Description
This Quinoa Chickpea Salad is a vibrant and nutritious dish that combines nutty quinoa, creamy chickpeas, and fresh vegetables. It’s perfect for a quick meal or a refreshing side dish.
Ingredients
Scale
- For the Salad:
- 1 cup quinoa, rinsed
- 2 cups water or vegetable broth
- 1 can (15 oz) chickpeas, drained and rinsed
- 1 medium cucumber, diced
- 1 cup cherry tomatoes, halved
- 1 bell pepper (red, yellow, or orange), diced
- 1/2 red onion, finely chopped
- 1/4 cup fresh parsley, chopped
- 1/4 cup fresh mint, chopped
- 1/4 cup feta cheese, crumbled (optional)
- For the Dressing:
- 1/4 cup olive oil
- 2 tablespoons lemon juice (freshly squeezed)
- 1 tablespoon red wine vinegar
- 1 teaspoon Dijon mustard
- 1 clove garlic, minced
- Salt and pepper to taste
Instructions
- Begin by rinsing 1 cup of quinoa under cold water. This step is crucial to remove saponins, which can give quinoa a bitter taste. Rinse it well for about 30 seconds until the water runs clear.
- In a medium saucepan, combine the rinsed quinoa and 2 cups of water or vegetable broth. Bring it to a boil over medium-high heat. Once boiling, reduce the heat to low, cover the pot, and let it simmer for exactly 15 minutes. You’ll know it’s done when the quinoa is fluffy and the little germ ring separates from the seed.
- While the quinoa cooks, prepare the salad ingredients. Dice 1 medium cucumber, halve 1 cup of cherry tomatoes, and dice 1 bell pepper. Finely chop 1/2 red onion, and set these aside in a large mixing bowl.

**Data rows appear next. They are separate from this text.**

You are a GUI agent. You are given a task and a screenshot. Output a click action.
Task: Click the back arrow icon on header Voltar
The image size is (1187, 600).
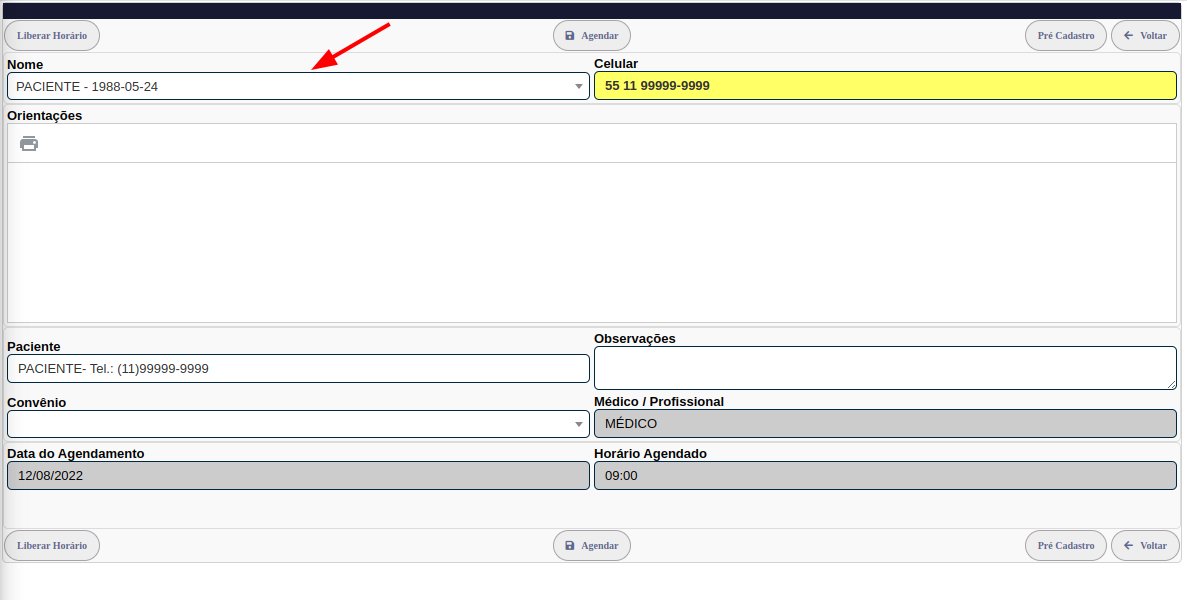coord(1129,36)
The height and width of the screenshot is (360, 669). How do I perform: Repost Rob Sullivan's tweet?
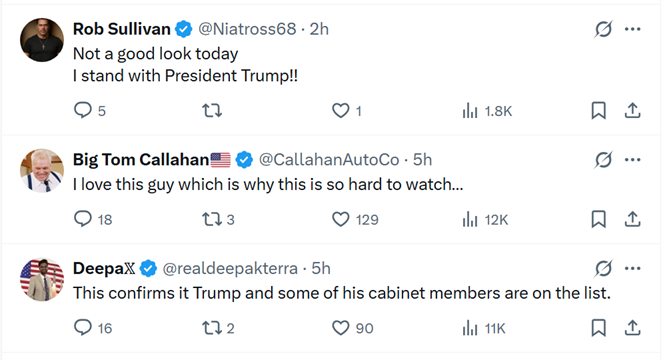[212, 110]
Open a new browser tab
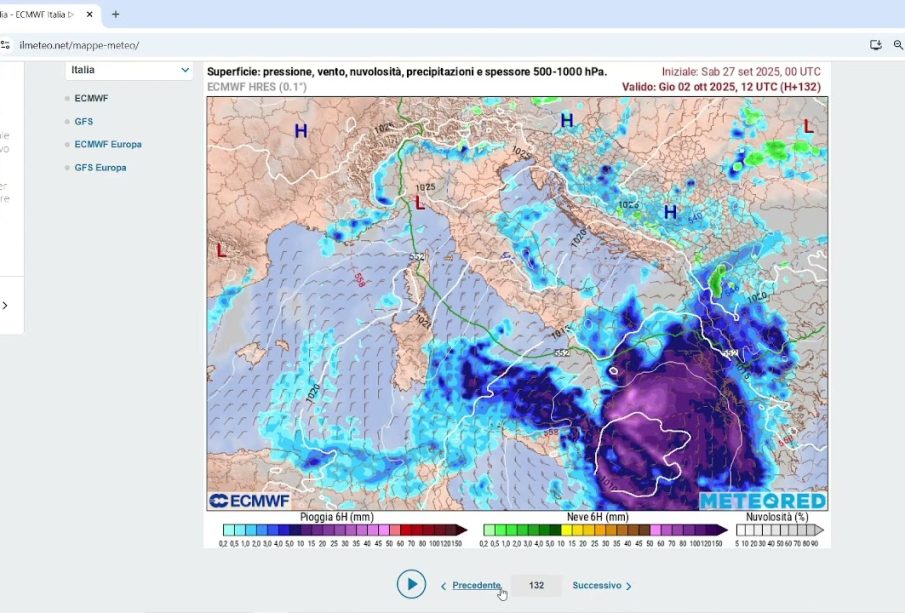 (115, 14)
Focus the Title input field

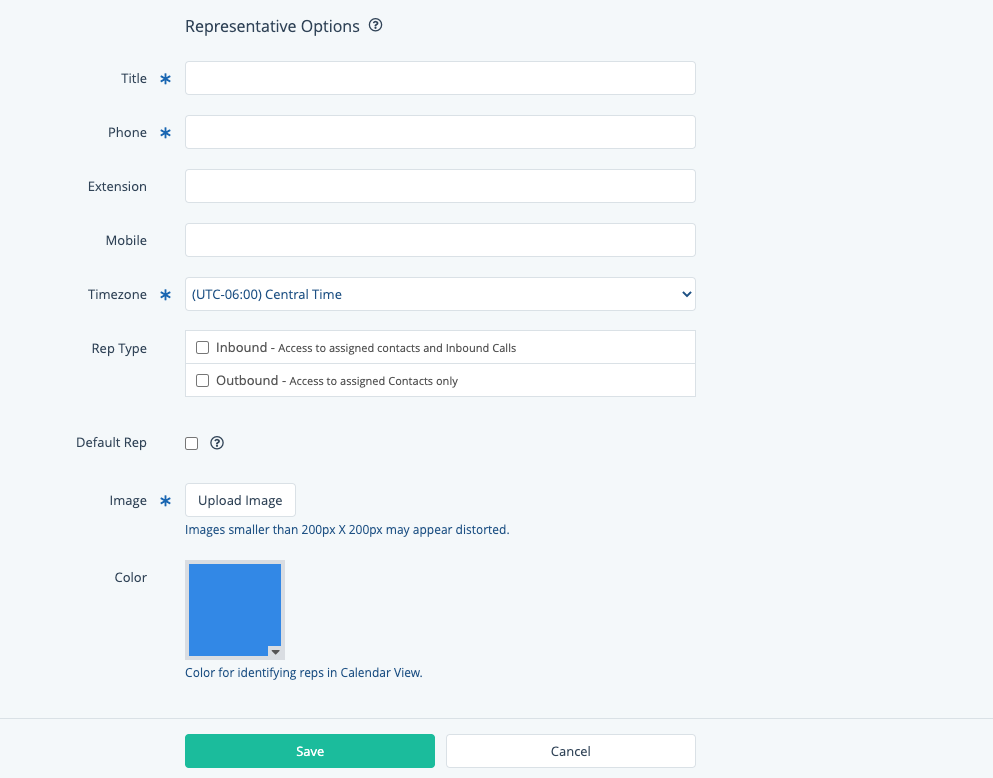440,78
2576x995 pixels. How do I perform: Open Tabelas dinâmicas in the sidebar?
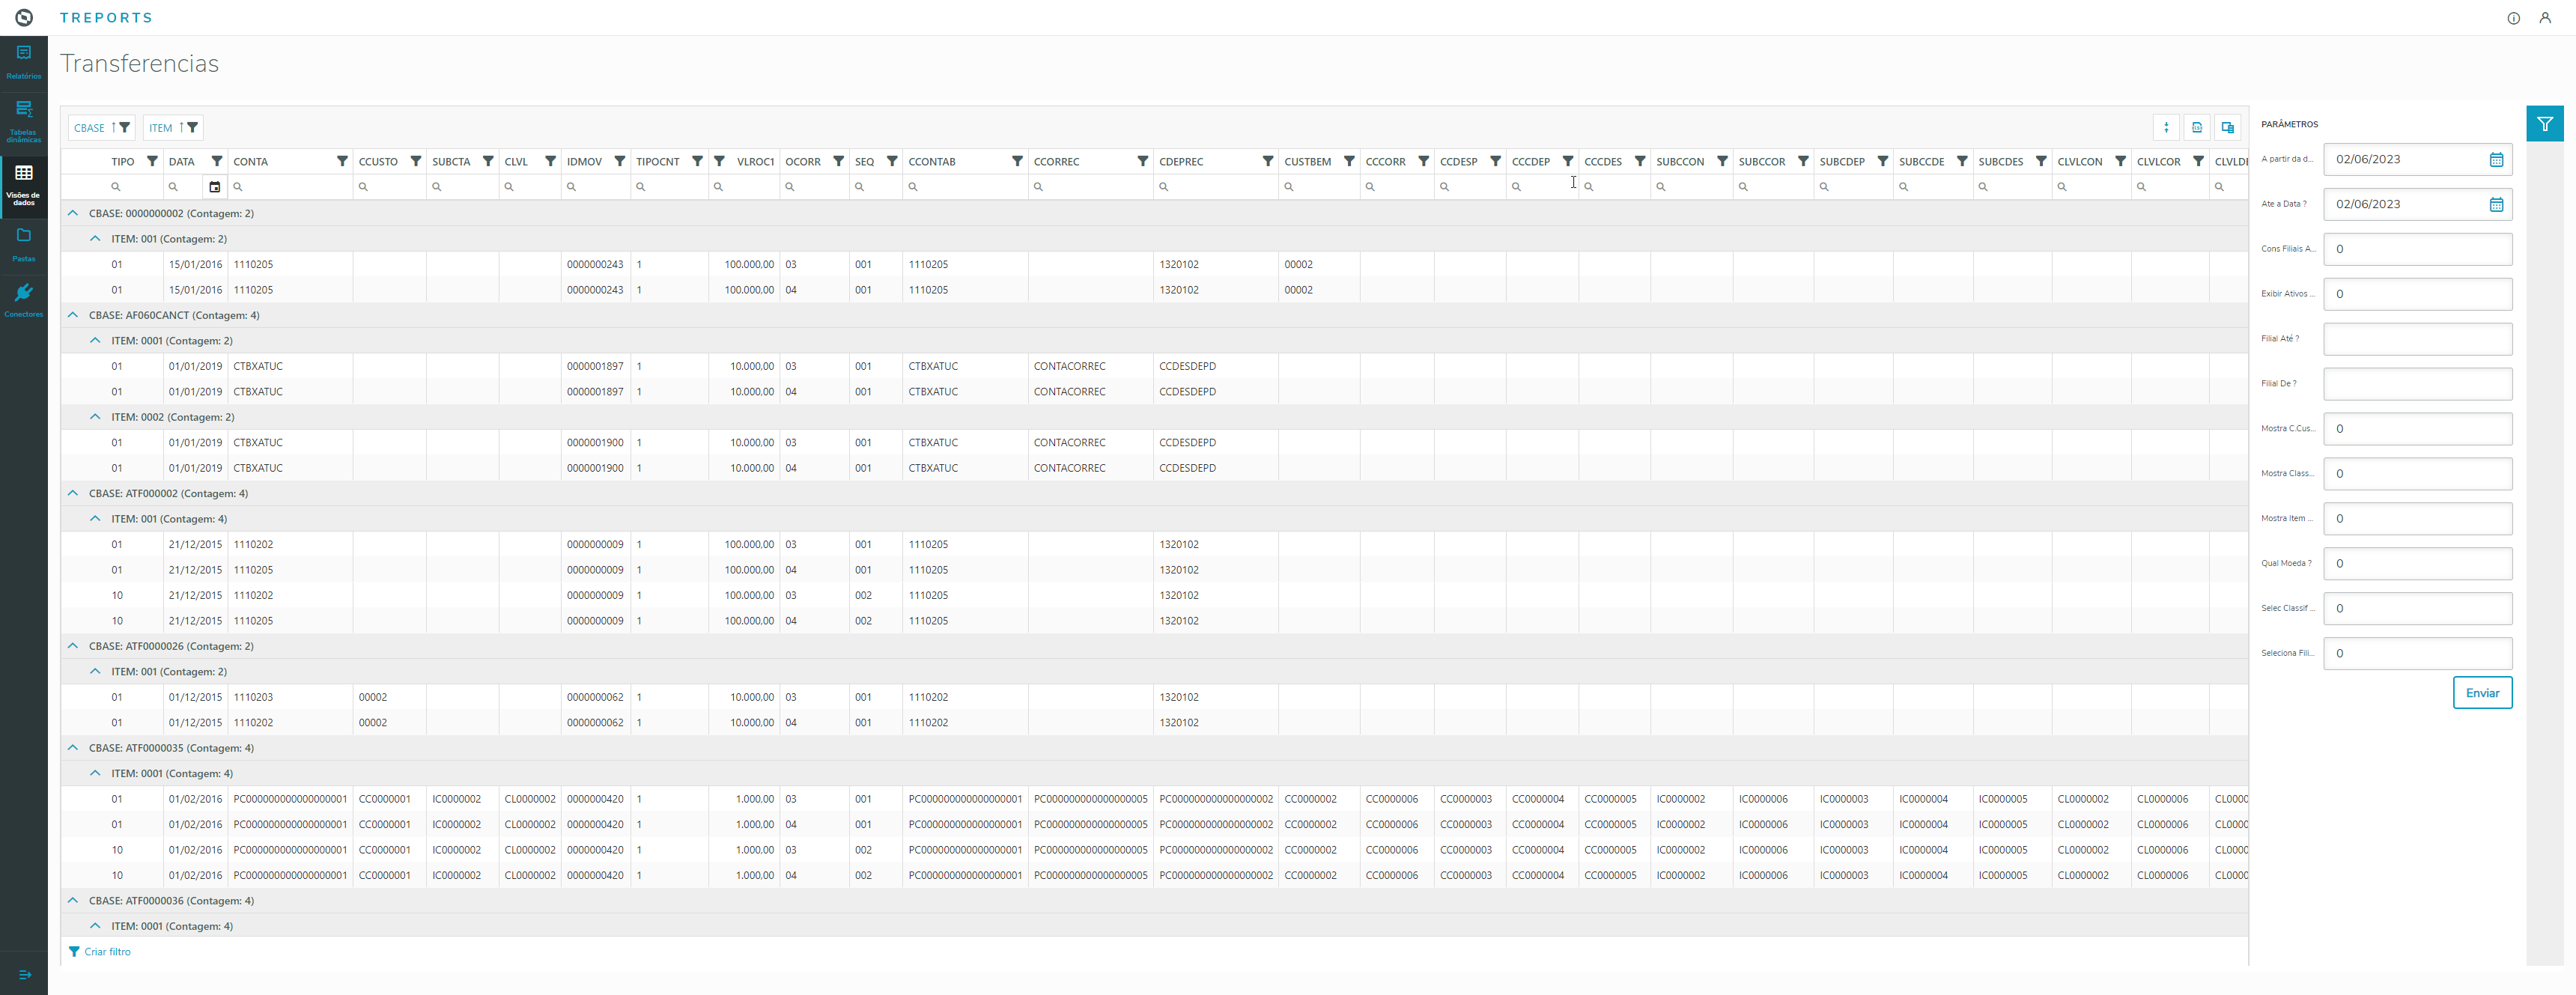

- Once the quinoa is ready, remove it from heat and let it sit covered for an additional 5 minutes. This step allows the quinoa to steam and become even fluffier. After 5 minutes, fluff it with a fork and let it cool slightly before adding it to the salad bowl.
- Add the cooled quinoa to the bowl with the vegetables. Then, incorporate 1 can of drained and rinsed chickpeas, 1/4 cup of chopped fresh parsley, and 1/4 cup of chopped fresh mint. If using, crumble 1/4 cup of feta cheese over the top.
- Next, prepare the dressing. In a small bowl, whisk together 1/4 cup of olive oil, 2 tablespoons of freshly squeezed lemon juice, 1 tablespoon of red wine vinegar, 1 teaspoon of Dijon mustard, and 1 minced clove of garlic. Season with salt and pepper to taste. Whisk until emulsified.
- Pour the dressing over the salad and toss everything together until well combined. Make sure the quinoa and chickpeas are evenly coated with the dressing to enhance the flavors.
- Let the salad sit for about 10 minutes before serving. This allows the flavors to meld beautifully. If you notice any separation, give it another good toss before serving.
- Prep Time: 15 mins
- Cook Time: 15 mins
- Category: Salad
- Method: Mixing
- Cuisine: Mediterranean
Nutrition
- Serving Size: 1 serving
- Calories: 250
- Sugar: 3 g
- Sodium: 300 mg
- Fat: 10 g
- Saturated Fat: 1 g
- Unsaturated Fat: 8 g
- Trans Fat: 0 g
- Carbohydrates: 35 g
- Fiber: 8 g
- Protein: 10 g
- Cholesterol: 5 mg
Keywords: To avoid mushy quinoa, ensure you follow the 2:1 water-to-quinoa ratio and let it rest covered after cooking. Experiment with the herb ratios to suit your taste.